Of the seven tests included in this panel of tests only one is specific for SLE and that is Sm. Ro can be positive in SLE (and often is in SCLE) but also in Sjogrens. The other 5 can point to other connective tissue diseases. But as we always say the disease is the symptoms...........in the case of your question then someone with say low levles of RNP could have Lupus (rather than MCTD where you would expect high RNP)and there are crossovers of diseases where a patient may have Lupus and Polymyositis or say Lupus and RA etc.
Tell your Dermy to go take a flying leap :rotfl:.........................straight back to medical school preferably
I don't have them either, nor do I have Anti-DsDNA but I have positive ANA, low C3 & C4 when flaring, loads of clinical signs and symptoms, kidney problems and proof via MRA of CNSV, that was enough for them and so it should be Where does your Dermy think your DsDNA comes from
Anti Sm antibodies are not very common yet very specific for SLE. Ro is more common but not everyone has them and depending on symptoms one could have Sjogrens rather than Lupus if Ro was positive.

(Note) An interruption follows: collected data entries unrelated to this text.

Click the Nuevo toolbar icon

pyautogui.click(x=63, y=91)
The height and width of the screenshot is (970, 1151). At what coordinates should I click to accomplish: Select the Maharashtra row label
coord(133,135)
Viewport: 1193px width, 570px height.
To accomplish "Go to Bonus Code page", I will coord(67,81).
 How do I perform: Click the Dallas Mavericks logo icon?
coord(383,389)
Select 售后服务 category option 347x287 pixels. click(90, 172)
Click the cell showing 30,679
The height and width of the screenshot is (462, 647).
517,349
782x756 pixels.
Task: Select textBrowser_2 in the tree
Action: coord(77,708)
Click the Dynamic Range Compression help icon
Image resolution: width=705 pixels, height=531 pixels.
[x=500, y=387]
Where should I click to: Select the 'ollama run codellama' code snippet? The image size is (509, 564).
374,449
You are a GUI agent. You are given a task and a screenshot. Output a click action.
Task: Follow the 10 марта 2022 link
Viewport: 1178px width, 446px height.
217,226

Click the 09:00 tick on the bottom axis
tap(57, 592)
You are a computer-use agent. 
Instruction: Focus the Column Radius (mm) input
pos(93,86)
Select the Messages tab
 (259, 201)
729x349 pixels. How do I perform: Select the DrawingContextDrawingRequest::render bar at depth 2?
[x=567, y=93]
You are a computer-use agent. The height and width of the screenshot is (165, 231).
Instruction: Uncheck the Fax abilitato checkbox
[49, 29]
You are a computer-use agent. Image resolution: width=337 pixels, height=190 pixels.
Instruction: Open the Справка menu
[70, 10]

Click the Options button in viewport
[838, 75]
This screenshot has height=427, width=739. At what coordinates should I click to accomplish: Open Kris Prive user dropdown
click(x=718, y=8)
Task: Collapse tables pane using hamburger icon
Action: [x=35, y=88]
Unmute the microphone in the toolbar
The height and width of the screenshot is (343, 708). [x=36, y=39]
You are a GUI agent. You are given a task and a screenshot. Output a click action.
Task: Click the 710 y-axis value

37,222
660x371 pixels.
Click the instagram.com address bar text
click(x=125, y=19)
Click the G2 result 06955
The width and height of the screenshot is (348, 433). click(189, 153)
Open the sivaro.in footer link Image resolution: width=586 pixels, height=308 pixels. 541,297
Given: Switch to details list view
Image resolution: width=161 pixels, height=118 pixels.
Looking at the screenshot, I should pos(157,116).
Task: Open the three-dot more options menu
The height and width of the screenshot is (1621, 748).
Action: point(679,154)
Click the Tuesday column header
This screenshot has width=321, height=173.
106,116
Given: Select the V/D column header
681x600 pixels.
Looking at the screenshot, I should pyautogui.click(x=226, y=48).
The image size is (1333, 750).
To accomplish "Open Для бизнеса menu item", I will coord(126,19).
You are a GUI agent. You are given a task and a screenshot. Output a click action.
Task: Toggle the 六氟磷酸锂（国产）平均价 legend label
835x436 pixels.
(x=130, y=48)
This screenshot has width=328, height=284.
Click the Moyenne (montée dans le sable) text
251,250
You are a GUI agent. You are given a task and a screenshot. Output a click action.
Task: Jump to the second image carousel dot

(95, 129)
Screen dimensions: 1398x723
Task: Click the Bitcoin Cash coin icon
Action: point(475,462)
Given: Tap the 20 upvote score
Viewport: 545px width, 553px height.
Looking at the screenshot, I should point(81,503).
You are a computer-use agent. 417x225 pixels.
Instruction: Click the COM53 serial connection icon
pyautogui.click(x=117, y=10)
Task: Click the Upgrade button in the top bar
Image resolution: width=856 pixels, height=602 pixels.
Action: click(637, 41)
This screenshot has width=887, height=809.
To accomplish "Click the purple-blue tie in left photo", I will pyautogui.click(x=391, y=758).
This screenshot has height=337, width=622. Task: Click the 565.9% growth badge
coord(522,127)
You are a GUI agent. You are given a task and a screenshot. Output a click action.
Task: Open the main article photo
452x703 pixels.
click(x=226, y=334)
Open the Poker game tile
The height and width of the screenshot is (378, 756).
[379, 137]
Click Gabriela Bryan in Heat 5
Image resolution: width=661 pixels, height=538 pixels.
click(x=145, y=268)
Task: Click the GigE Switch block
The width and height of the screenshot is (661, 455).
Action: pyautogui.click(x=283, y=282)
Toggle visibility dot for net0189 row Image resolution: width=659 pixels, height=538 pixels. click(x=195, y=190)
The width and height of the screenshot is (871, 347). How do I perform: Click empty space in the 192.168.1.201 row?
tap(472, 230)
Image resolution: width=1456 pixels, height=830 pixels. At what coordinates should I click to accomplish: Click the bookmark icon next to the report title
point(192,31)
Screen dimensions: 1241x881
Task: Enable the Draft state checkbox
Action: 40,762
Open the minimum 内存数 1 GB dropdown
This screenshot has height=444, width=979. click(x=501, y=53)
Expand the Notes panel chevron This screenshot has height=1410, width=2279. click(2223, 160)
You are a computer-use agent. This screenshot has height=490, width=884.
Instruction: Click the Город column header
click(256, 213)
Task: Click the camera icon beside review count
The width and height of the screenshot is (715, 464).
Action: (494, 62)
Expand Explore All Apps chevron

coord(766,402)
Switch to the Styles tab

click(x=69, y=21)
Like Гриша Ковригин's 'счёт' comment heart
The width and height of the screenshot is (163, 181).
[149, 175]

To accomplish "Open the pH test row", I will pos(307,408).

Yes I have those C3 & C4's too - how can I forget!
My dermies not experienced at all with Lupus (never had one patient until me).
Although her hang-up about the ENA does bug me lots! I cant complain about her too much as she has referred me to a Photobiologist Specialist as St Thoms for my photosentive rashes! She wants them to find out what levels of light cause me problems so that I can treat my skin accordingly.
Not many people get this level of care/expense for this reason paid for by the NHS!